Advanced and Fast Data Transformation
collapse is a C/C++ based package for data transformation and statistical computing in R. It's aims are:
To facilitate complex data transformation, exploration and computing tasks in R.
To help make R code fast, flexible, parsimonious and programmer friendly.
It is made compatible with dplyr, data.table and the plm approach to panel data, and non-destructively handles other classes.
See Collapse Documentation & Overview, or read the introductory vignette. All vignettes can be accessed on the package website. A cheatsheet is available at Rstudio. A compact introduction for quick-starters is provided in the examples section below.
collapse provides an integrated suite of statistical and data manipulation functions. These improve, complement and extend the capabilities of base R and packages like dplyr, data.table, plm, matrixStats, Rfast etc.. Key Highlights:
Fast C/C++ based (grouped, weighted) computations embedded in highly optimized R code.
More complex statistical, time series / panel data and recursive (list-processing) operations.
A flexible and generic approach supporting and preserving many R objects.
Optimized programming in standard and non-standard evaluation.
The statistical functions in collapse are S3 generic with core methods for vectors, matrices and data frames, and internally support grouped and weighted computations carried out in C/C++. R code is strongly optimized and inputs are swiftly passed to compiled C/C++ code, where various efficient algorithms are implemented.
To facilitate efficient programming, core S3 methods, grouping and ordering functionality and some C-level helper functions can be accessed by the user.
Additional (hidden) S3 methods provide broad based compatibility with dplyr (grouped tibble), data.table and plm panel data classes. Functions and core methods also seek to preserve object attributes (including column attributes such as variable labels), ensuring flexibility and non-destructive workflows with a very broad range of R objects (including most time-series classes).
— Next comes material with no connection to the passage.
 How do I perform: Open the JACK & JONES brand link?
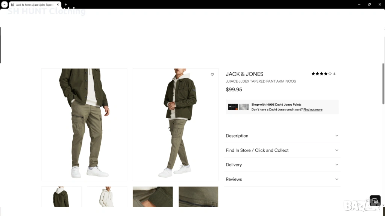pyautogui.click(x=244, y=74)
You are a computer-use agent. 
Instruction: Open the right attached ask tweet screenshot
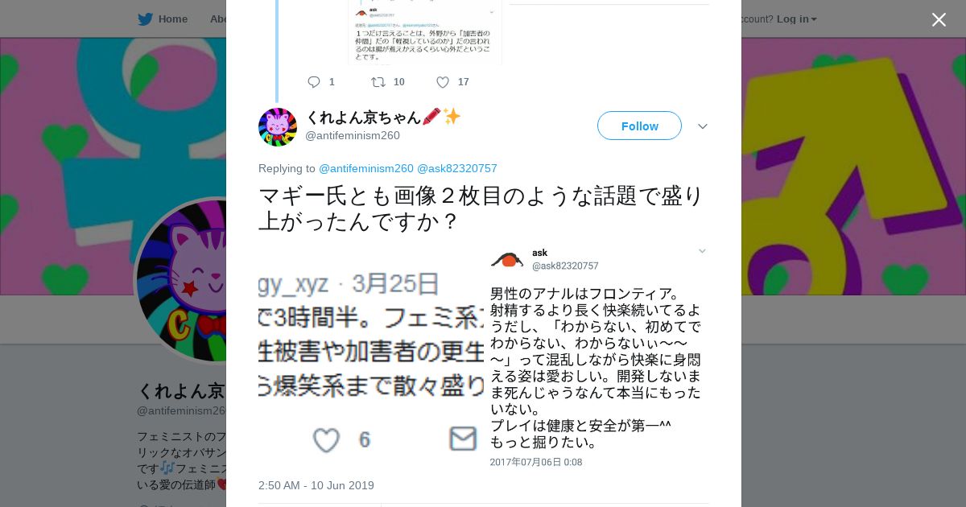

Missing values are efficiently skipped at C/C++ level. The package default is na.rm = TRUE
, whereas na.rm = FALSE
also yields efficient checking and early termination. Missing weights are supported. Core functionality and all statistical functions / computations are tested with 10,000 unit tests for Base R equivalence, exempting some improvements (e.g. fsum(NA, na.rm = TRUE)
evaluates to NA
, not 0, similarly for fmin
and fmax
; no NaN
values are generated from computations involving NA
values). Generic functions provide some security against silent swallowing of arguments.
collapse installs with a built-in hierarchical documentation facilitating the use of the package. The vignettes are complimentary and also follow a more structured approach.
The package is mainly coded in C++ and built with Rcpp, but also uses C functions from data.table (grouping, ordering, subsetting, row-binding), fixest (centering on multiple factors), weights (weighted pairwise correlations), stats (ACF and PACF) and RcppArmadillo / RcppEigen (fast linear fitting methods). For the moment collapse does not utilize low-level parallelism (such as OpenMP).
Maintainer: Sebastian Krantz sebastian.krantz@graduateinstitute.ch
Other contributors from packages collapse utilizes:
Matt Dowle, Arun Srinivasan and contributors worldwide (data.table)
Dirk Eddelbuettel and contributors worldwide (Rcpp, RcppArmadillo, RcppEigen)
Laurent Berge (fixest)
Josh Pasek (weights)
R Core Team and contributors worldwide (stats)
I thank Ralf Stubner, Joseph Wood and Dirk Eddelbuettel for helpful answers on Stackoverflow, Joris Meys for encouraging me and helping to set up the Github repository for collapse, Matthieu Stigler, Patrice Kiener, Zhiyi Xu and Kevin Tappe for feature requests and helpful suggestions.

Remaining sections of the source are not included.